Select Committee on Science and Technology Written Evidence


Memorandum 27

Submission from Dr Neville Cobbe, University of Edinburgh

  1.  If one believes everything that one reads in the recent press, apparently a hybrid embryo ban "hits hopes of Alzheimer's sufferers" and "would cost patients' lives" since cloning "can beat disease" and will offer "the first effective treatments". As I have previously stated in evidence submitted to Parliament in 2004, I consider any suggestion that cells from mixed-species cloned embryos might be used in treating patients to be both naive and irresponsible. However, I note that the current focus is on research rather than direct use in therapies, even if this distinction often fails to be conveyed by the media, so I will restrict my subsequent comments accordingly. Indeed, I can at least welcome the fact that the current demand to use eggs from other species may reflect growing recognition of concerns regarding potential risks to women if eggs are required for research on such a large scale. Furthermore, such newfound recognition of risks would also be consistent with apparent trends towards minimal stimulation IVF and elective single embryo transfer. Nevertheless, one may be left wondering how feasible it is to model various non-congenital and late-onset conditions simply by studying cells from embryos in vitro, never mind the additional complications due to disrupted gene expression associated with nuclear transfer and questions of how such complications would not be exacerbated by the use of eggs from more distantly related species. I therefore hope that anyone wishing to make strong claims about the purported promise of such research should also be willing to publicly provide the fullest possible explanation of the underlying rationale, supported by appropriate reference to available evidence.
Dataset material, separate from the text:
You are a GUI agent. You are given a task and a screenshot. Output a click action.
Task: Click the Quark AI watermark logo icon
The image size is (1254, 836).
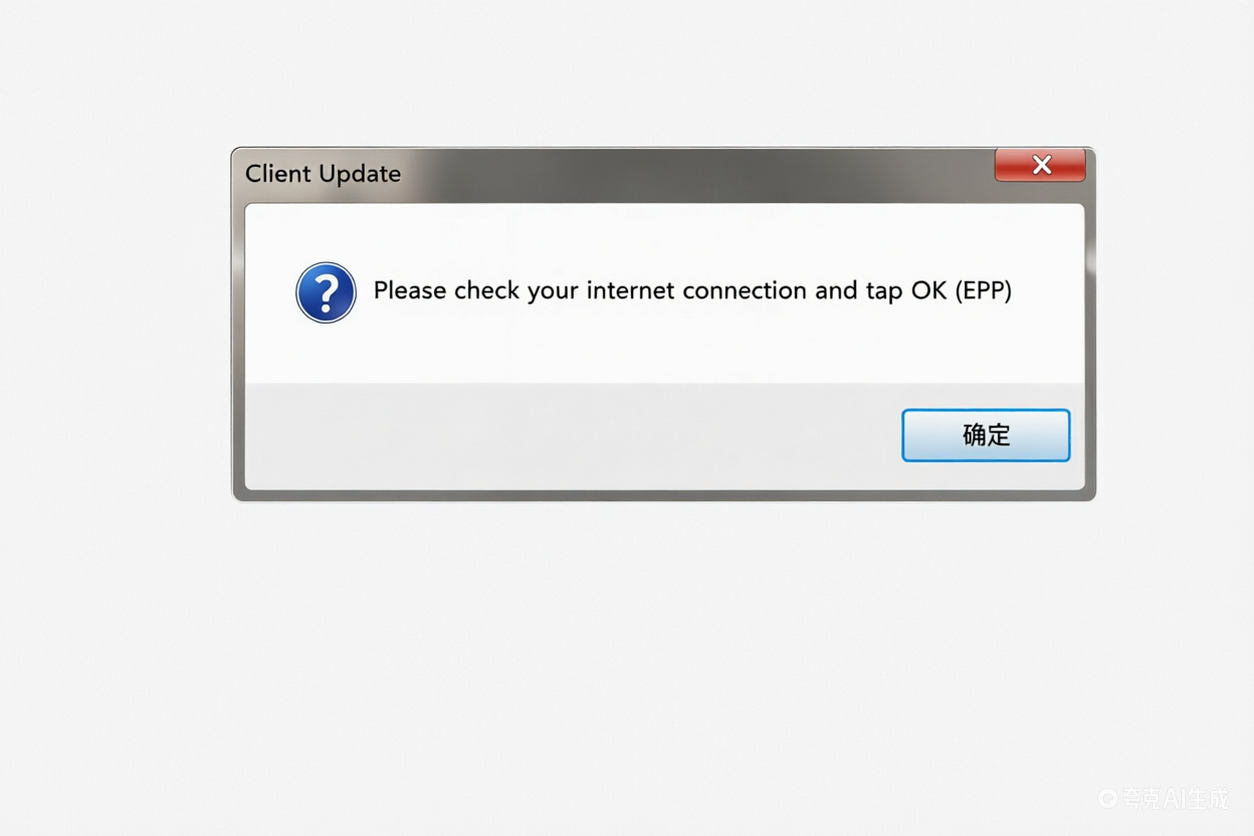click(x=1107, y=798)
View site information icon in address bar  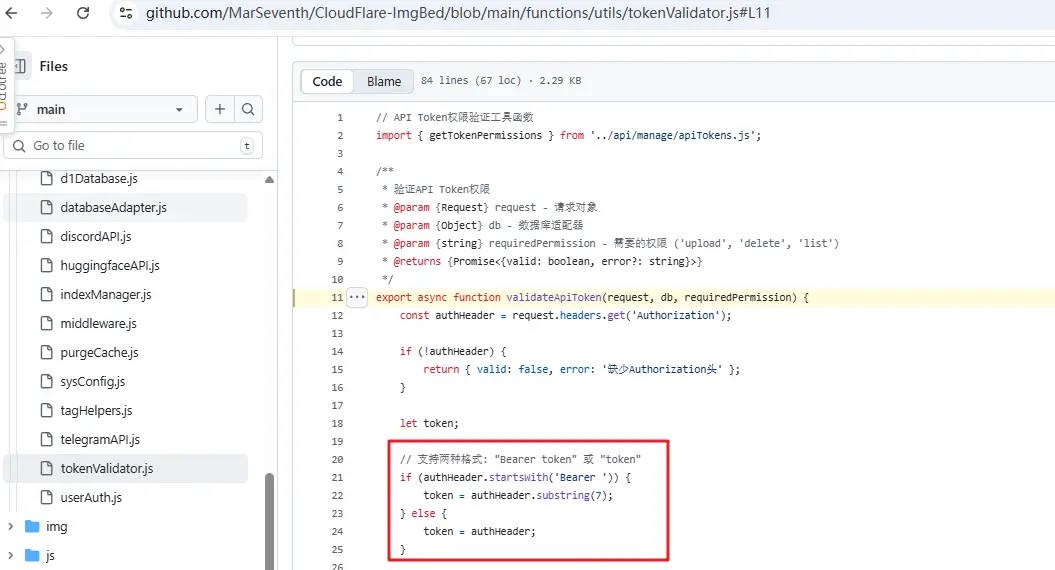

  2.  On 10 January 2007, The Times published a letter signed by 45 individuals in which the following was stated:

    "There are clear potential benefits to human health from, for example, being able to grow stem cells with specific genetic abnormalities, improving the efficiency of therapeutic cloning techniques and establishing cell lines for the testing of new treatments for diseases such as motor neuron disease, Alzheimer's disease and spinal muscular atrophy. All this can be done without having to rely on the use of human eggs which are in very short supply and are needed for treatment of patients with infertility."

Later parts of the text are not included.